The Ministry of Interior has rejected accusations that prisoners in the Wadi El-Natroun prison were subjected to violence in turn accusing “brotherhood terrorists” of possessing contraband.
The interior ministry issued a direct response Wednesday to calls from civil society organisations for an investigation into claims of torture and violence against prisoners, describing the claims “invalid”.
The ministry statement explained that a routine inspection of cells was taking place when the inspectors were prevented from entering cells 5 and 7. “Members of the terrorist [Muslim] Brotherhood organisation” had blocked the cell doors “from the inside” and assaulted the guards. They also directed “insults and curses” and threw water bottles at them, according to the ministry statement.
The ministry said the guards are to take legal action regarding the incident through the prosecutor general.
The guards “controlled the situation”, the ministry said, stressing that no excessive force was used. The inspections of the cells found 17 mobile telephones and 9 SIM cards “as well as spare civilian clothes and seven boilers”.
The guards also discovered one prisoner in possession of a telephone “that had received some international calls” including to a satellite channel “promoting lies” about the prison conditions.

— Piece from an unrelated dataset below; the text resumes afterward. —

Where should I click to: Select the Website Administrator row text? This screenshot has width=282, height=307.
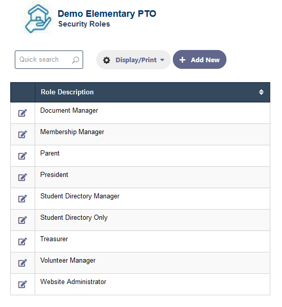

Eleven NGOs, including the Egyptian Initiative for Personal Rights, the Arabic Network for Human Rights Information and Al-Nadeem Centre for the Rehabilitation of Torture Victims, called for an investigation after lawyers raised concerns of torture and violence inside the prison. Lawyers also said they were denied access to the prison and family visits had been cancelled.
The ministry denied the accusations and that prisoners were on hunger strike and warned the media about reporting on “rumours promoted by members of the [Muslim] Brotherhood terrorist organisation”. They added that these rumours have been proven false by a fact-finding committee and the National Council for Human Rights.